▶ _The exercise_
Reproduce each of the records below word for word, omitting the pictures.

● ● ● ● ●

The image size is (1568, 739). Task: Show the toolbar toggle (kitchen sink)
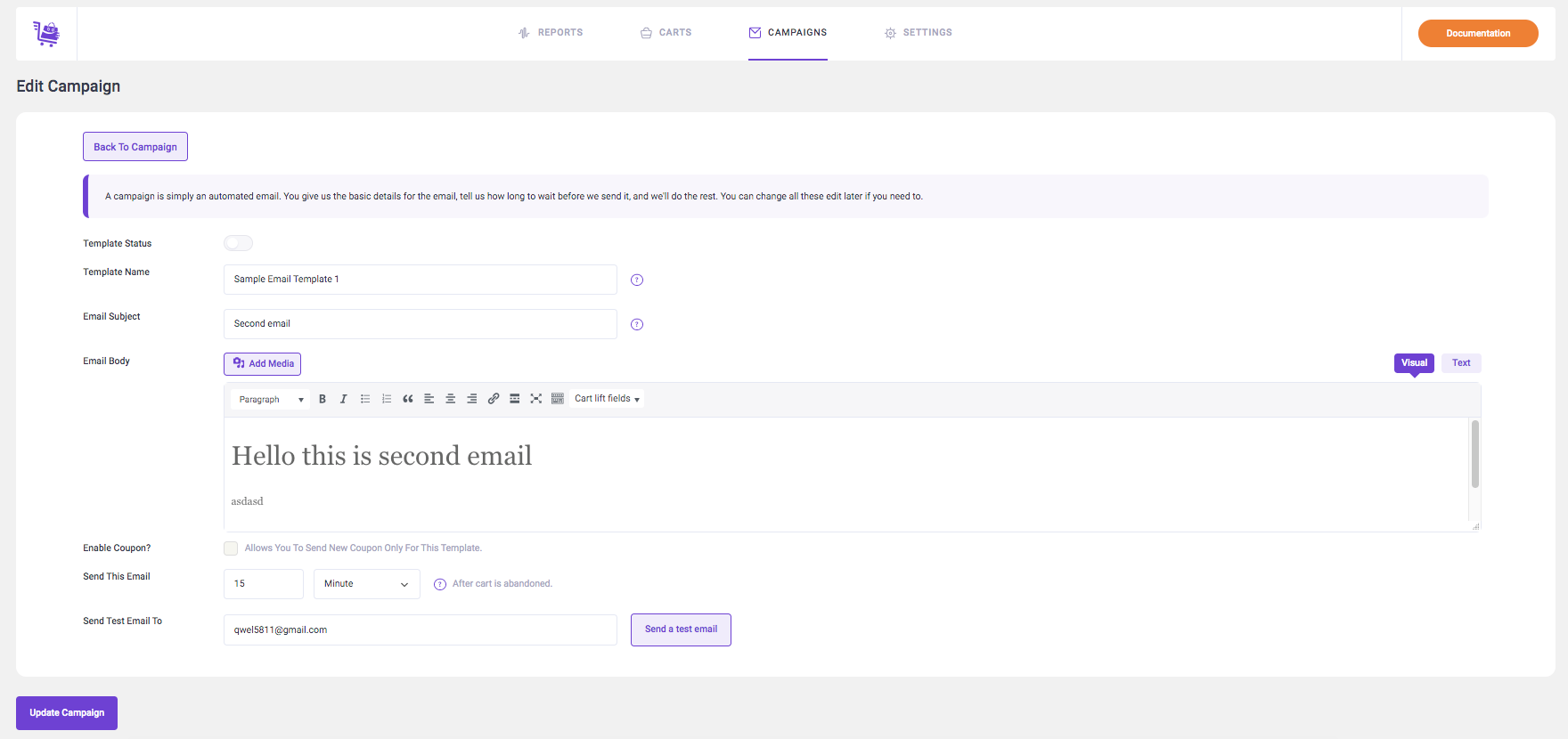558,399
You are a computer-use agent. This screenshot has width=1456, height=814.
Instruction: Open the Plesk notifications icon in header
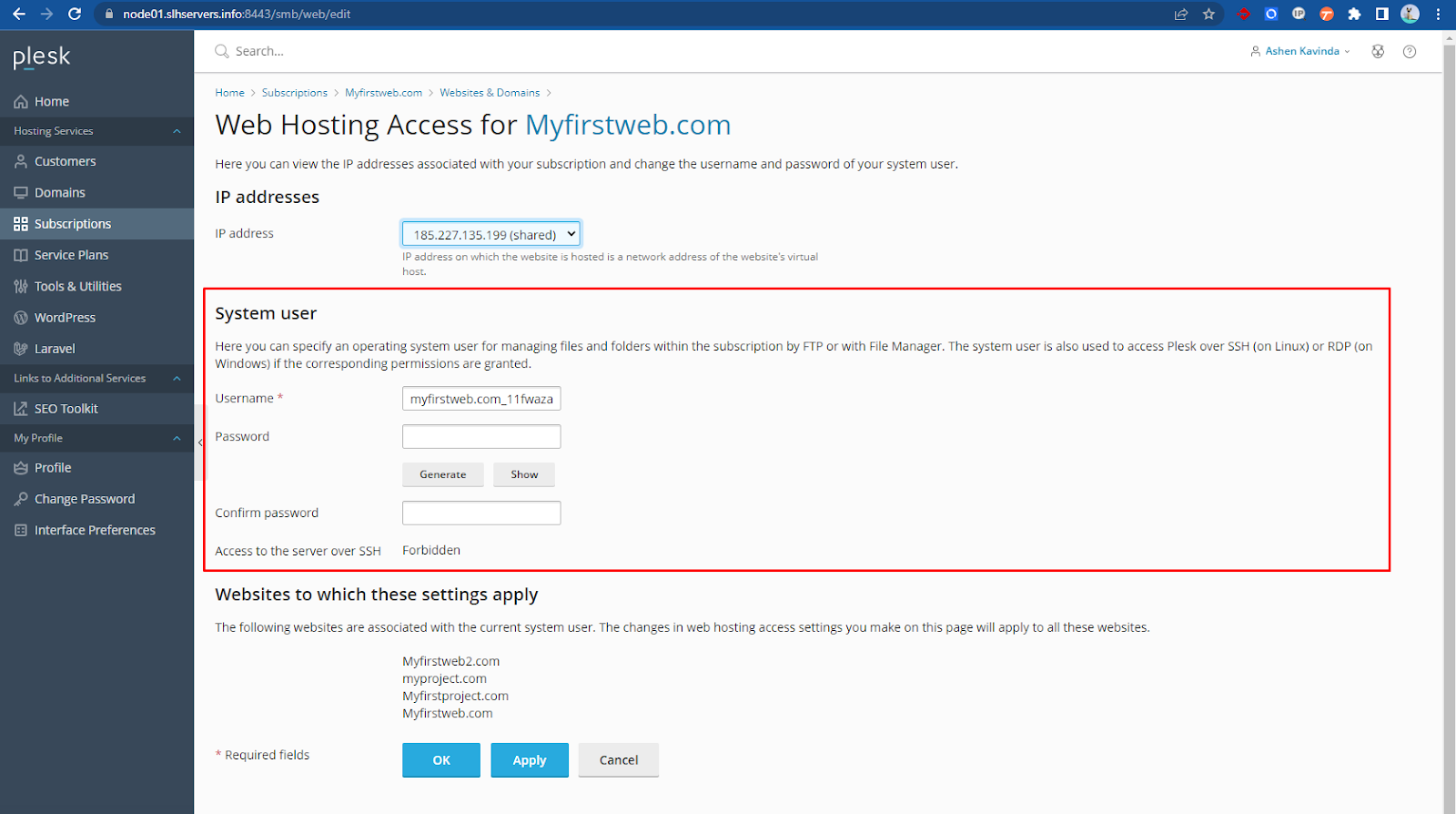(1378, 52)
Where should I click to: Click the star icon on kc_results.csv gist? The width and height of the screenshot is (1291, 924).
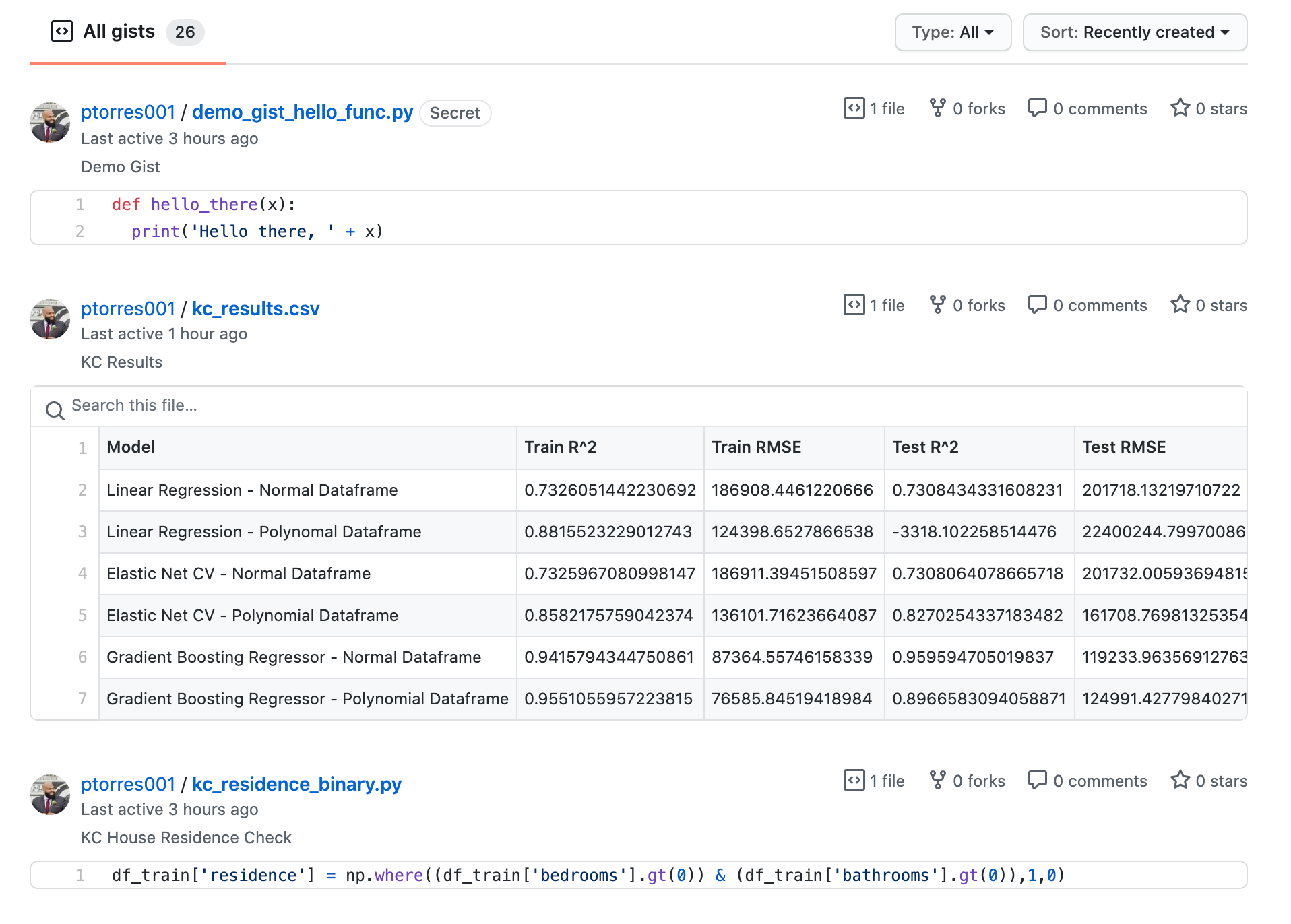(1179, 304)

● ● ● ● ●

▶ _Response to the task_
The image size is (1568, 739). Task: Show the toolbar toggle (kitchen sink)
558,399
You are a computer-use agent. This screenshot has width=1456, height=814.
Instruction: Open the Plesk notifications icon in header
(1378, 52)
Where should I click to: Click the star icon on kc_results.csv gist? The width and height of the screenshot is (1291, 924).
(1179, 304)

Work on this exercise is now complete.